Многие из них уже спали – слишком устали, и, вдобавок, впервые за долгое время поели досыта. Правда, Мегакло и ее команда следили, чтобы не обжирались, иначе не избежать болезней. Из-за этой усталости не было обычных песен и состязаний у костров, но лагерь жил своей жизнью. Те, кого еще не сморил сон, обсуждали сегодняшние события, хвастались собственной храбростью, жаловались на раны (все это, разумеется, относится к самофракийцам), кто-то храпел и стонал во сне. Слышались стоны и другого рода. Кое-кто уже занимался любовью под покровом ночи, ибо на иных сражения действуют крепче вина и сильней конской травы.
Перекликались часовые. Где-то вдали выли и тявкали волки, привлеченные запахом мяса. Я уже видела их днем, они не напоминали наших волков, их и волками-то с трудом можно было назвать, а из лагеря им отвечали рычанием наши псы.
Я подняла голову. Луна была огромна. Я подумала: не зря говорят, что Богиня пришла из этой земли. Оба ее лица – и дневное, и ночное, здесь таковы, как нигде…

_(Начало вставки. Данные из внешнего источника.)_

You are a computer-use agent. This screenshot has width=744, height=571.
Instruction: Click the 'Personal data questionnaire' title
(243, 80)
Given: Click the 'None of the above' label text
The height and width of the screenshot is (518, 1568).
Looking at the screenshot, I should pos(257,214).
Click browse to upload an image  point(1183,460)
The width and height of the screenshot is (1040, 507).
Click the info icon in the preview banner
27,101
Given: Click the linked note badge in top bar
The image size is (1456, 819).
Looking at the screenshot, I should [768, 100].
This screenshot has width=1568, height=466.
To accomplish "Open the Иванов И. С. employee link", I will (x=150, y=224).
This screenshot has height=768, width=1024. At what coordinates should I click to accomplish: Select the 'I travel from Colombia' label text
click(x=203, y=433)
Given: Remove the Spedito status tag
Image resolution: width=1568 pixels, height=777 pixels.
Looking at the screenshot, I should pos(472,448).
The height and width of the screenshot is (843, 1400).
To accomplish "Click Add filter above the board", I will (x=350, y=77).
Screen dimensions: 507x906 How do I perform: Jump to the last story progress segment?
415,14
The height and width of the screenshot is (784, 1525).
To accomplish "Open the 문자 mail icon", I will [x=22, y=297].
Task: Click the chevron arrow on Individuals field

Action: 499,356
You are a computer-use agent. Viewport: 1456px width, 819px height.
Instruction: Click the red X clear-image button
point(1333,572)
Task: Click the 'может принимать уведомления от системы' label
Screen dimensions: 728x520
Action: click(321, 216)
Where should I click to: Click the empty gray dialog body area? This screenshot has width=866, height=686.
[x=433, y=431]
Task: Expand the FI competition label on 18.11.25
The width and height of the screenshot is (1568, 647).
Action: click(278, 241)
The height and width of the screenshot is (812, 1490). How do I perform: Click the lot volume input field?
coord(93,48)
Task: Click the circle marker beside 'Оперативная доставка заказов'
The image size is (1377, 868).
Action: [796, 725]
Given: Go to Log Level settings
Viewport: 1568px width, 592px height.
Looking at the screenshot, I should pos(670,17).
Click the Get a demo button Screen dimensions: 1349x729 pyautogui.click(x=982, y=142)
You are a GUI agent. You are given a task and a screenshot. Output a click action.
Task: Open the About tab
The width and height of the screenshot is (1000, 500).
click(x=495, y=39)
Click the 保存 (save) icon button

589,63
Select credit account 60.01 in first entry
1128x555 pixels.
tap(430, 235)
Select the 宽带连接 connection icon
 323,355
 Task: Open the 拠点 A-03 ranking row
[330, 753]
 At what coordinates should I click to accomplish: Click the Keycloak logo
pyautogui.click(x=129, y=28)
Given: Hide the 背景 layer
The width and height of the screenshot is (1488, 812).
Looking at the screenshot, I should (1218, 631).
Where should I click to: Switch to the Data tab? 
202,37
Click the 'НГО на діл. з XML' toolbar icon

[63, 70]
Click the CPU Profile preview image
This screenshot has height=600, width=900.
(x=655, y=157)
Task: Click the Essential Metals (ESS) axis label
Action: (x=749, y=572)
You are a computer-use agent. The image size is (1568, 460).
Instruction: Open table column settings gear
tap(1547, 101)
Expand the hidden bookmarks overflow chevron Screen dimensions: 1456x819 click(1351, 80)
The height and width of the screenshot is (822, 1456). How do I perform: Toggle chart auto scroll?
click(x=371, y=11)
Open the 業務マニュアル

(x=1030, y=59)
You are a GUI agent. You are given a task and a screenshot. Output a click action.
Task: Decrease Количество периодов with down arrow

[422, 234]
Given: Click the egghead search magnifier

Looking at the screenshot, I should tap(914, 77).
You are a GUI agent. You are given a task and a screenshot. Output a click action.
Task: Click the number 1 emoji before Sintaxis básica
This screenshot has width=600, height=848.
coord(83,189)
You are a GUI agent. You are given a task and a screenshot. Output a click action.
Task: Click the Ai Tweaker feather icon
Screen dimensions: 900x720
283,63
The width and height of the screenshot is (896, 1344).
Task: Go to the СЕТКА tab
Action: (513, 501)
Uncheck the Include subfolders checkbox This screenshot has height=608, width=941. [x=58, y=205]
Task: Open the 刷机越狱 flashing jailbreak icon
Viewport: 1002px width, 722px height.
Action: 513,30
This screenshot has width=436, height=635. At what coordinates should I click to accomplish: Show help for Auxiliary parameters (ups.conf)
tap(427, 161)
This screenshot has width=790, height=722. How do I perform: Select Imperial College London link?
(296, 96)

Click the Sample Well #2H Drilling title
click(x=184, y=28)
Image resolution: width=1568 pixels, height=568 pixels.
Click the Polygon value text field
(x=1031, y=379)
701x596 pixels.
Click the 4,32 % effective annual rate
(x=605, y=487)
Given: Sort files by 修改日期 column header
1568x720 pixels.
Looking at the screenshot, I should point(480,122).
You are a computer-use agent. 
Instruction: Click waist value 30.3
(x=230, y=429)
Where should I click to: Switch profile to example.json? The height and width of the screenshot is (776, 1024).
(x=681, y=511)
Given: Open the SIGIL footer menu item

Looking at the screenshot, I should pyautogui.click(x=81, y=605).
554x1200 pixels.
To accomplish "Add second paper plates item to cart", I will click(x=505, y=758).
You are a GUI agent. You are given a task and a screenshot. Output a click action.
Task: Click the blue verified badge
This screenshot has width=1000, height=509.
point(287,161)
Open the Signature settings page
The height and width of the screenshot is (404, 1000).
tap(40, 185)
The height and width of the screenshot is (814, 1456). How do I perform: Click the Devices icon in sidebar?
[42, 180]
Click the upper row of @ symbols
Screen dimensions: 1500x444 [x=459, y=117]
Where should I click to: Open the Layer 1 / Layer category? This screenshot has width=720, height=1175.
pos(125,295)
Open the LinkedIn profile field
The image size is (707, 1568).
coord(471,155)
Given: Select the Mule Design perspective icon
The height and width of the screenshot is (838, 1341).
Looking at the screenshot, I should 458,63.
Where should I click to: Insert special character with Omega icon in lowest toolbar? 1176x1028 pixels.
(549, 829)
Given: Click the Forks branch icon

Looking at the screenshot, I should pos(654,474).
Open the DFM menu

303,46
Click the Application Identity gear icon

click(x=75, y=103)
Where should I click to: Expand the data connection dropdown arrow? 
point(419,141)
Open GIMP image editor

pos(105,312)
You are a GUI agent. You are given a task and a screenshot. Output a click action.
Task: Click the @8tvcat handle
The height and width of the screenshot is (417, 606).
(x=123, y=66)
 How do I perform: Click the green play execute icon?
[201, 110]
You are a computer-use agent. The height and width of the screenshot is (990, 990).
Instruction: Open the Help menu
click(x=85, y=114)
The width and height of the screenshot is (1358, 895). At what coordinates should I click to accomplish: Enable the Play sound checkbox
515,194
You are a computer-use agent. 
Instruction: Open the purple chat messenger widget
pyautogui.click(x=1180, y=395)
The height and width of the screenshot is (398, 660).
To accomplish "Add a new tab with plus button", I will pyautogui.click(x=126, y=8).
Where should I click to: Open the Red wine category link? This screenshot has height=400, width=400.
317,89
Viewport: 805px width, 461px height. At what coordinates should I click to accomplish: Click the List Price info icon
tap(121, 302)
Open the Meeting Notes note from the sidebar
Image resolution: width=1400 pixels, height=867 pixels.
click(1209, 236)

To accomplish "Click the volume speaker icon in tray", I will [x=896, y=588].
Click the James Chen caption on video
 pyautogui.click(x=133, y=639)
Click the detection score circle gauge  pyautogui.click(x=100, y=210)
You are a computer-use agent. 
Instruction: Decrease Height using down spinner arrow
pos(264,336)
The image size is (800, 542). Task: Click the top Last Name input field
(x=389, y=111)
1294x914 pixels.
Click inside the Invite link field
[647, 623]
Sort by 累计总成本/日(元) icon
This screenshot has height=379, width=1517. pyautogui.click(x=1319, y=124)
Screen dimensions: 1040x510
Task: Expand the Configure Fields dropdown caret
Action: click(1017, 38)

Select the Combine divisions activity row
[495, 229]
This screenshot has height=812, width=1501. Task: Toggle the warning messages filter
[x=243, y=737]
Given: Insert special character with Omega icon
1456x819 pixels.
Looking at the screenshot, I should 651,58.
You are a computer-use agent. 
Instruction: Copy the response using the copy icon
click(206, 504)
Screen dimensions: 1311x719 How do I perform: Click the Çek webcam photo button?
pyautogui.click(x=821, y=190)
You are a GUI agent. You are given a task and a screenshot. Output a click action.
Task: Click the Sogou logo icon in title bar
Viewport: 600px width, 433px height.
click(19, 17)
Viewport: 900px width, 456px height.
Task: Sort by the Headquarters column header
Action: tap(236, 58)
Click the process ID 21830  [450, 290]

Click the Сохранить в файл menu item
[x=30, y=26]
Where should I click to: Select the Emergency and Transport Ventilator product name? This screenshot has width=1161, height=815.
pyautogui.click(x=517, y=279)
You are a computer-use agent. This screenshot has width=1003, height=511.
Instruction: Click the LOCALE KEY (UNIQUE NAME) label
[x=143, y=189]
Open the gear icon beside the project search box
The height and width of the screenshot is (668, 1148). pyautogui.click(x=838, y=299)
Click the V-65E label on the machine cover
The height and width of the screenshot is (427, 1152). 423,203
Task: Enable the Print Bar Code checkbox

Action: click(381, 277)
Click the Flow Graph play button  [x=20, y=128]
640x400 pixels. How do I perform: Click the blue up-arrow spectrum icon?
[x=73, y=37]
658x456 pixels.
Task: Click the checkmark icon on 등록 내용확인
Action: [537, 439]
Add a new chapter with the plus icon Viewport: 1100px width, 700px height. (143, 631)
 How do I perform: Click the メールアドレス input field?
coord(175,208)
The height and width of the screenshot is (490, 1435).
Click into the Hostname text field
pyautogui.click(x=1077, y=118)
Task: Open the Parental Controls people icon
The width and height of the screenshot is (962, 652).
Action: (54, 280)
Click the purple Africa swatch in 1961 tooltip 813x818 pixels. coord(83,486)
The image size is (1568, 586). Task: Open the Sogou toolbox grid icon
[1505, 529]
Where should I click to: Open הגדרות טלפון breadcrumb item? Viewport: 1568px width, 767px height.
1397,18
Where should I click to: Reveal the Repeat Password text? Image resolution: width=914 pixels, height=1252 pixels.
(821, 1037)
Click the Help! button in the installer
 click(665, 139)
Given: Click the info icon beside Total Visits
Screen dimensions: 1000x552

Я должна получить больше знаний! Мы уже не в открытом море. Я не могу строить дальнейшие действия вслепую!
Растянувшись на прибрежных камнях, я уснула, не вспомнив, что так и не ела в тот день.
Утро началось с того, что вернулся Диокл. На рассвете его заметили часовые и подняли шум, так что к тому времени, как «Гриф» подгреб к берегу, весь лагерь проснулся.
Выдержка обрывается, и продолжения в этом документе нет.